Tracking and Structure from Motion

Implemented by Andrew Scheff (ajscheff) for CSCI1430, Fall 2011

"It is better to be blind than to see things from only one point of view."
-Sabrina Jeffries, Romance Novelist

In this assignment, we were given the task of implementing a system for determining the 3D structure of an object and a possible camera path from a series of 2D video frames. This assignment can be broken down into 3 parts: finding interest points, tracking those features throughout the video, and then determing 3D structure from those tracked points.

Finding Interest Points

I used the provided Harris corner detector to find interest points in the first frame, and then took the 500 strongest of those interest points. Below they are shown on the first video frame:

Tracking Interest Points

To track those interest points over the video, we cannot simply find interest points again on every frame, because they might not match up pair-wise as we would like. Instead, we need to compute optical flow between each pair of frames, and use the optical flow values to move interest points across the video. I implemented the Kanade-Lucas-Tomasi tracker as described in the handout. For each pixel, it uses a first order Taylor approximation of the change in image intensity in a region around that pixel and minimizes the difference between that and the actual change in intensity from one frame to the next in the same region. The solution to this minimization is the direction that a given pixel moves from one frame to the next.

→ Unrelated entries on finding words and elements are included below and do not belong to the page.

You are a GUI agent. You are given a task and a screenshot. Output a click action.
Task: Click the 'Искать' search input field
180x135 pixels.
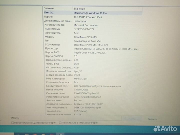pyautogui.click(x=75, y=119)
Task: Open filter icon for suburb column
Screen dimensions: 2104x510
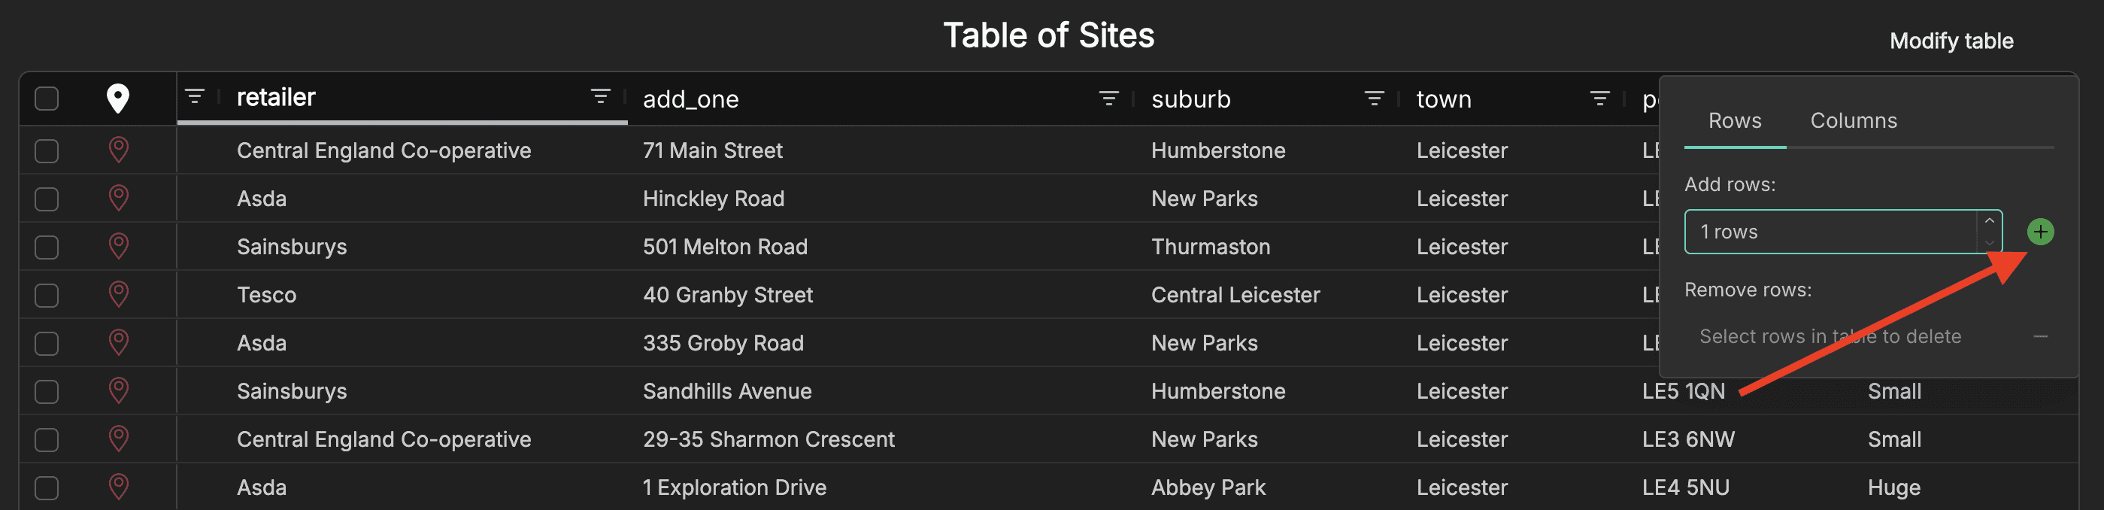Action: (1374, 99)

Once optical flow is computed for every pair of frames, we can track the movement of the Harris corner features from the first frame as they move across the image by simply looking up optical flow and moving the feature positions for each frame. Below are the paths that 20 random tracked features take across the video laid over the first frame.

One issue is dealing with points that move off the edge of the image as they are tracked with optical flow. I chose to just get rid of those features, below is an image that shows all the features that I removed and their paths that led them off the edge.

Structure from Motion

I implemented the structure from motion algorithm exactly as it's given in the stencil code. For eliminating affine ambiguity, I used the factorization method given in A Sequential Factorization Method for Recovering Shape and Motion from Image Streams without any differences. I got decent results which are shown below.

Thanks for the great semester. I had a lot of fun!